Reputation: 1975
I was iterating over a query in SQLAlchemy and performing updates on the rows and I was experiencing unexpectedly poor performance, orders of magnitude slower that I anticipated. The database has about 12K rows. My original query and loop looked like this:
query_all = session.query(MasterImages).all()
for record_counter, record in enumerate(query_all):
# Some stuff happens here, set_id and set_index are defined
session.query(MasterImages).\
filter(MasterImages.id == record.id).\
update({'set_id':set_id, 'set_index':set_index})
if record_counter % 100 == 0:
session.commit()
print 'Updated {:,} records'.format(record_counter)
session.commit()
The first iteration through the loop was very fast but then it would seemingly stop after the first commit. I tried a bunch of different approaches but was getting no where. Then I tried changing my query so it only selected the fields I needed to calculate the set_id
and set_index
values I use in my update, like this:
query_all = session.query(MasterImages.id, MasterImages.project_id,
MasterImages.visit, MasterImages.orbit,
MasterImages.drz_mode, MasterImages.cr_mode).all()

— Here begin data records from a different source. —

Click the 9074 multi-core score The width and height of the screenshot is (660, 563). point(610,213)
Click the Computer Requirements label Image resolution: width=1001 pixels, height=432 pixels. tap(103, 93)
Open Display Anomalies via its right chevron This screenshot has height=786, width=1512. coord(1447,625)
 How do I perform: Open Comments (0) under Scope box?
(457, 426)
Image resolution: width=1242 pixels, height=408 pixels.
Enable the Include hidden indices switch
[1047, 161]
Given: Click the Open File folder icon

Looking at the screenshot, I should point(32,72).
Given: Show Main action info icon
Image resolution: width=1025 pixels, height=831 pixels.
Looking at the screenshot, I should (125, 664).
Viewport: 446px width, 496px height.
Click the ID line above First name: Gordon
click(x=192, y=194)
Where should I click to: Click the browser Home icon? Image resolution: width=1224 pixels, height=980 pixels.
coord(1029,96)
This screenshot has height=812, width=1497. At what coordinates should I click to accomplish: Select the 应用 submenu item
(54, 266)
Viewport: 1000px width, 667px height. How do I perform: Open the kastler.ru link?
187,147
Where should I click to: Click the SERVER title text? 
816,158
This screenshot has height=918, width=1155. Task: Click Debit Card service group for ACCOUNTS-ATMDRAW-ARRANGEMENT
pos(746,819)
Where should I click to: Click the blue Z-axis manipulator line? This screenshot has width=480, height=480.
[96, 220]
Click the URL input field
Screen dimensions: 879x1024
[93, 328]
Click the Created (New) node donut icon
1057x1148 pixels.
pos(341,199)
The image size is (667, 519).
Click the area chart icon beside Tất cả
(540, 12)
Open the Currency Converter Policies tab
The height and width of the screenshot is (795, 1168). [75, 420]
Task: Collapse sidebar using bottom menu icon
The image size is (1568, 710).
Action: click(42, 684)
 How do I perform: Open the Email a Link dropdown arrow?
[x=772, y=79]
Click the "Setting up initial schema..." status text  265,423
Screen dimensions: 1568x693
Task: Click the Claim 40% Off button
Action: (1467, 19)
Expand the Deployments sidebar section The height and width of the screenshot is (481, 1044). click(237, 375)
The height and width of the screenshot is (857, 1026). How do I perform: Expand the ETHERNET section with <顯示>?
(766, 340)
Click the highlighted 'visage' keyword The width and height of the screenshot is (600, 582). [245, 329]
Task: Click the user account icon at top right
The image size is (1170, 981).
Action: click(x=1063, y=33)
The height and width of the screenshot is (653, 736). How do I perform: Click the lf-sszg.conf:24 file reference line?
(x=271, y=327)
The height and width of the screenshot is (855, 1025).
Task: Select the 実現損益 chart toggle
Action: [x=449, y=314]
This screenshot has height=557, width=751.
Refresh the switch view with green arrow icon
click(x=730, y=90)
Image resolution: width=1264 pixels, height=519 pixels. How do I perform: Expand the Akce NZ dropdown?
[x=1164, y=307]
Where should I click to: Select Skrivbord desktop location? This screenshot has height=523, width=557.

This produced the performance I was expecting, plowing through all the records in well under a minute. After thinking about it for a while I think my issue was that in my first query, after the commit, turned into a stale query because I had updated a field that was (unnecessarily) in the query I was iterating over. This, I think, forced Alchemy to regenerate the query after every commit. By removing the fields I was updating from the query I was iterating over I think I was able to use the same query and this resulted in my performance increase.
Am I correct?
Upvotes: 1
Views: 860
Reputation: 20518
Turn off expire_on_commit
.
With expire_on_commit
on, SQLAlchemy marks all of the objects in query_all as expired (or "stale", as you put it) after the .commit(). What being expired means is that the next time you try to access an attribute on your object SQLAlchemy will issue a SELECT to refresh the object. Turning off expire_on_commit will prevent it from doing that. expire_on_commit is an option so that naive uses of the ORM are not broken, so if you know what you're doing you can safely turn it off.
Your fix works because when you specify columns (MasterImages.id, etc) instead of a mapped class (MasterImages) in your query(), SQLAlchemy returns to you a plain python tuple instead of an instance of the mapped class. The tuple does not offer ORM features, i.e. it does not expire and it will never re-fetch itself from the database.
Upvotes: 2